Mr. CONTINETTI: Well, it looks like he's has a good month this time. We're still waiting…

NORRIS: But his good month compared to a mediocre month…

Mr. CONTINETTI: Obama's funds in the…

NORRIS: …for Barack Obama.

Mr. CONTINETTI: Yeah, exactly. So you - we don't know how this fundraising for Obama is going to change now that we're moving into the general election. The Obama campaign hasn't released the latest numbers. And we're wondering - I'm wondering anyway - that, you know, all that small donor money, where's that going to go now that the race - the real race I think for many Democrats, which was between Obama and Clinton - now that that's over, are they going to have so much more enthusiasm in terms of sending checks? I know they have enthusiasm to go out and vote, but in terms of sending those small checks now that he's won the nomination, it's unclear.

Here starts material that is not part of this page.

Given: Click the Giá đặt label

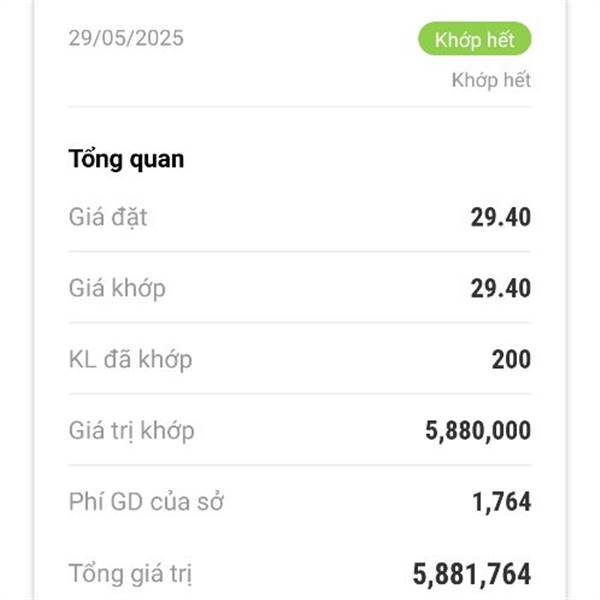Looking at the screenshot, I should click(x=108, y=216).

NORRIS: Very quick reaction to both of you from news reports on Sports Illustrated's Web site today that Barack Obama's campaign is in talks to sponsor a stock car in an upcoming NASCAR race - interesting way to reach out to blue-collar voters.

Mr. DIONNE: You know, somebody else did this. His name is Mark Warner. He got elected governor of Virginia. It worked for Warner, and I bet you that Obama got the idea from him or some of his consultants.

Mr. CONTINETTI: A lot of these voters just want to be known - recognized, and I think it was probably a good move in that sense.

NORRIS: Matt, E.J., thank you very much.

Mr. DIONNE: Thank you.

Mr. CONTINETTI: Thank you.

NORRIS: That's E.J. Dionne of Georgetown University and the Brookings Institution and also the Washington Post, and Matt Continetti of the Weekly Standard.